The Steam Deck will soon join the excitement of this "new kernel day" as Valve's next major update will be the first to upgrade the Linux kernel since the launch of SteamOS 3.5. While this means a lot of good things to Steam Deck owners, most of them you probably won't even notice.

Valve's Pierre-Loup Griffais told PC Gamer that updating the core means "going closer to the latest and greatest with lots of good additions, performance fixes, and functional fixes that will improve every aspect of the system." "In terms of core functionality, running games, and perfection - at this point such fixes mostly go away, so you wouldn't expect anything transformative here."

However, this summary contains a caveat: Valve has a major performance fix for the Steam Deck coming in SteamOS 3.5. Steam Deck's processor supports a common modern feature called SMT or simultaneous multi-threading; for this you may be more familiar with Intel's name which is Hyper-Threading. Simply put, SMT is the ability to run two threads on a single CPU core. This should be a general performance improvement, but an obscure issue in the Linux kernel shipped with Steam Deck meant that this actually caused a performance degradation in some cases.

"There was a behavior hardcoded in the Linux kernel on the AMD side, where if a kernel goes to sleep, it invalidates its cache, because when it wakes, the cache may not be valid," Griffais said. "When there are two threads in the same core and one thread is still working on something and the second SMT thread goes to sleep, it uses the same logic to trash its cache. So the worker thread suddenly loses its L3 cache. In terms of CPU, that's really bad. Everything from memory It needs to re-fetch - too much latency, basically a 'bubble' in computing. And your frame time is going to shit. That's what it meant."

AMD found and fixed the issue before Valve identified it; actually, that's how the SteamOS developers figured out what was going on. With the kernel update, they will finally be able to make it available to users.

The problem occurred mostly in older games and affected emulators not built for modern multi-threading; If you've seen big stutters or oddly low framerates in older games, SMT was probably the culprit. Depending on what you're playing in the deck, you may not even notice a change.

However, some Steam Deck owners noticed the problem and started using a plugin called PowerTools to disable SMT. Griffais mentioned that there were calls for Valve to integrate this feature into SteamOS, but that wasn't the path they wanted to take.

“Instead of adding an illogical setting that people shouldn't have to disable, we needed to fix the bug that was making people have to deal with it,” he said. "It needed to improve Perf extensively. So we wanted to look at the root cause of the problem, rather than adding options that are difficult for people to use and possibly counterintuitive, especially if there's already a mod to do it in the meantime."

SteamOS 3.5 is almost here, featuring a fix for Steam Deck's sneakiest performance bug

Griffais praised some of the plugins that Steam Deck tinkerers had developed, but the way Valve explained its approach to the SMT issue highlighted the tricky balance Deck had to strike, unlike other game consoles.

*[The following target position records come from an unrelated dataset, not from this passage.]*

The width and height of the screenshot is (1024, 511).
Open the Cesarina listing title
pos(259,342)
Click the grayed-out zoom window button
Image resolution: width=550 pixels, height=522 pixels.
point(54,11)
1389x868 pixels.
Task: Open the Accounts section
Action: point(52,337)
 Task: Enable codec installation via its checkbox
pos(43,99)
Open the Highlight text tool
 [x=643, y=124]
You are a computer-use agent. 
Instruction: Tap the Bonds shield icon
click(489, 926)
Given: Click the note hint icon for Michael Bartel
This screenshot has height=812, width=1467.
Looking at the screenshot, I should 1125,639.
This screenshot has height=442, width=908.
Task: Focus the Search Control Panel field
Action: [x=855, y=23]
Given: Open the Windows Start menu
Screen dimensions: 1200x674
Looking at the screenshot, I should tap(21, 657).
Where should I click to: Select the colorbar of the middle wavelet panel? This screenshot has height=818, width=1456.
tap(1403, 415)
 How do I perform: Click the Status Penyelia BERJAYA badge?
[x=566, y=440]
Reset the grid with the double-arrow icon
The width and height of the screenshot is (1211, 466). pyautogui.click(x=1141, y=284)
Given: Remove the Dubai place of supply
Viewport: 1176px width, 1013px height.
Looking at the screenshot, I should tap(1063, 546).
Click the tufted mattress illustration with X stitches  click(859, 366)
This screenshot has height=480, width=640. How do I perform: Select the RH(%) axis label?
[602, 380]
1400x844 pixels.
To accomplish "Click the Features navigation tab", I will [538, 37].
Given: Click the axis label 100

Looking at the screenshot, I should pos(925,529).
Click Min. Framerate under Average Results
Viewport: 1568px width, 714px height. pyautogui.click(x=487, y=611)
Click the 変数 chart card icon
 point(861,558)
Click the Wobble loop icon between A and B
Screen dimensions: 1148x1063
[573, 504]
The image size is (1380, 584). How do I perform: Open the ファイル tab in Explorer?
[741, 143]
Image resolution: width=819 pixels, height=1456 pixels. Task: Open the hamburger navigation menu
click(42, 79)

"We're always going, 'Are we such a complex power user product? Or are we just a device-like product, is this actually a really easy way to get into PC gaming?'' We know that Steam Deck is nothing. Represents computer games. But there is a lot of value in having this device-like experience. to make sure everyone has access to both. We didn't want to be in a situation where people had to turn off some settings for things to perform well. We just wanted to eliminate that."

Based on internal testing, Griffais believes that the SteamOS 3.5 update should do this so that there is no longer a need to disable SMT, but they will need data from the public release to make sure the bug goes away completely.

SteamOS 3.5 will also include a new graphics driver, but Valve took care to fast-track part of this update to 3.4.6, released March 13, supporting the Resident Evil 4 Remake. When 3.5 arrives, it will be tested on the Steam Deck preview channel until it's ready for stable release.